If your practice needs to comply with the Health Insurance Portability and Accountability Act (HIPAA), your business associates will have to comply with the HIPAA Privacy Rule and Security Rule effective February 17, 2010.

By Legal and Regulatory Affairs Staff

January 28, 2010 — If your practice needs to comply with the Health Insurance Portability and Accountability Act (HIPAA) and you have “business associates” as defined by this law, your business associates will have to comply with the HIPAA Privacy Rule and Security Rule effective February 17, 2010. A “business associate” is an organization or person outside of your practice to whom you send protected health information (PHI) so that they can provide services to you or on your behalf. Examples are: a billing service, accountant or collection agency. 

This significant expansion of HIPAA is the result of the Health Information Technology for Economic and Clinical Health (HITECH) Act passed by Congress in February 2009. 

In addition, we recommend that you amend any business associate contracts you may have, as discussed below.

Up to now, business associates have not been directly regulated under HIPAA because the law applied only to entities in the health care arena like health care providers and health insurers. To ensure that business associates handling PHI for covered entities did not compromise the privacy or security of that information, the Privacy and Security Rules required that covered entities have contracts with their business associates designed to protect PHI. These contracts are called “business associate contracts” or agreements.

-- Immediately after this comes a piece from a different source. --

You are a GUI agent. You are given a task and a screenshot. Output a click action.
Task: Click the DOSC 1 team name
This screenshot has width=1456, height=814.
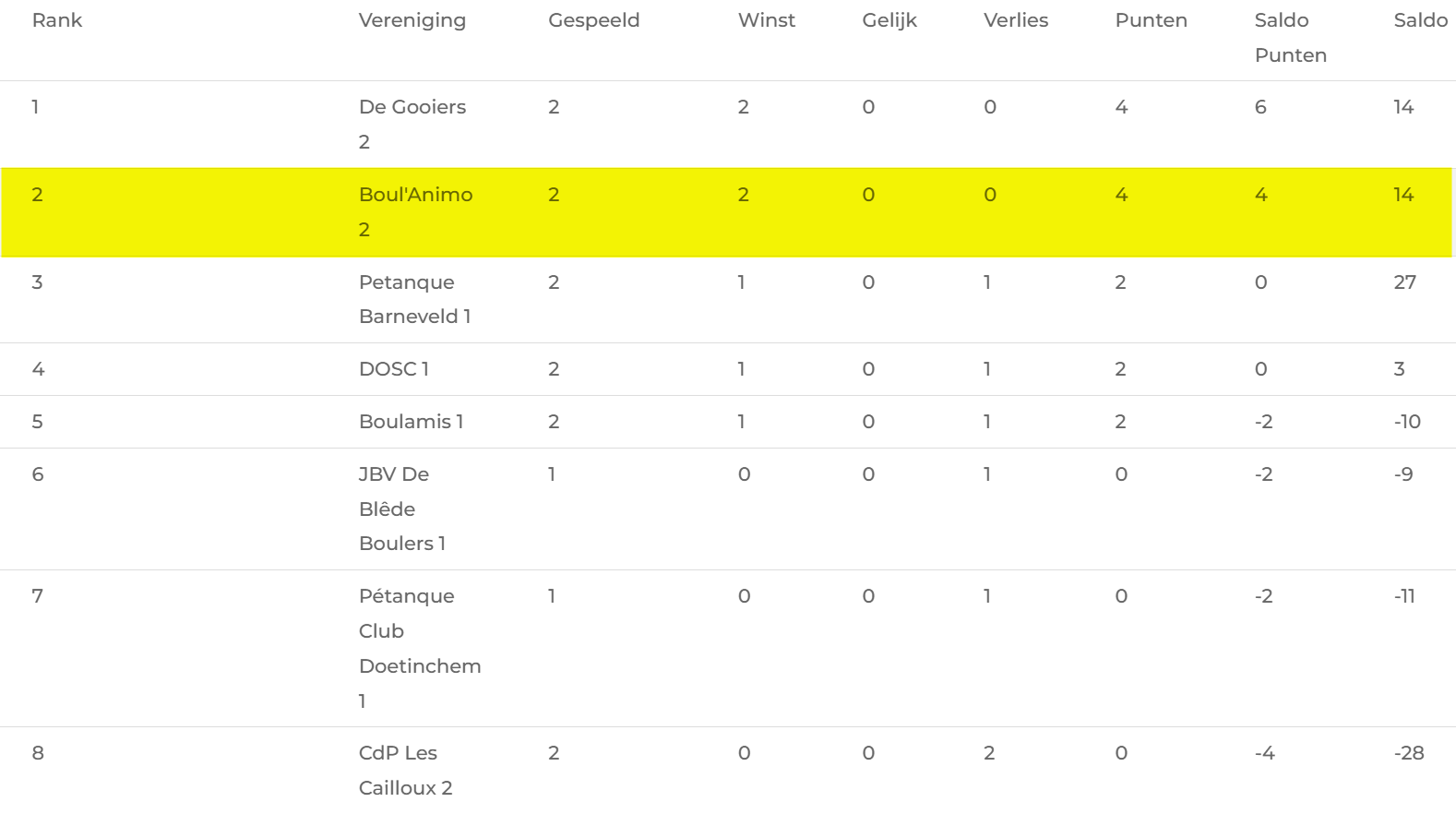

The HITECH Act will change this approach by making the HIPAA Privacy Rule and Security Rule directly applicable to business associates effective on February 17. This means that the U.S. Department of Health and Human Services (HHS) can take enforcement action directly against a business associate that fails to comply with the Privacy or Security Rules.

Another change is that business associates will be required to take action if they find that the covered entity is violating HIPAA. If the business associate knows of a “pattern of activity or practice” by a covered entity that breaches their business associate contract, the business associate must fix the breach, terminate the business associate contract or report the noncompliance to HHS. (Previously, the only obligation was for the covered entity to monitor the business associate.)

Amending the business associate contract

The HITECH Act states that new security and privacy provisions in the law should be incorporated into business associate contracts. Some health care lawyers argue that covered entities should wait for HHS to issue new regulations regarding business associates, in case they contain new requirements for business associate contracts that would necessitate a second amendment. Others assert that amendments are superfluous as direct HIPAA regulation of business associates makes the contract unnecessary. 

We agree, however, with those health care lawyers who say that the conservative and safer approach would be to amend business associate contracts by the February 17 deadline.

An amendment that can be used to modify your existing business associate contracts is available to Practice Assessment payers on Practice Central. (Psychologists who need a business associate contract template can find one in the American Psychological Association Practice Organization’s Privacy Rule compliance product, HIPAA for Psychologists.

For more information, contact our Legal and Regulatory Affairs Department by e-mail or call (202) 336-5886.

PLEASE NOTE: Legal issues are complex and highly fact-specific and require legal expertise that cannot be provided by any single article. In addition, laws change over time and vary by jurisdiction. The information in this article should not be used as a substitute for obtaining personal legal advice and consultation prior to making decisions regarding individual circumstances.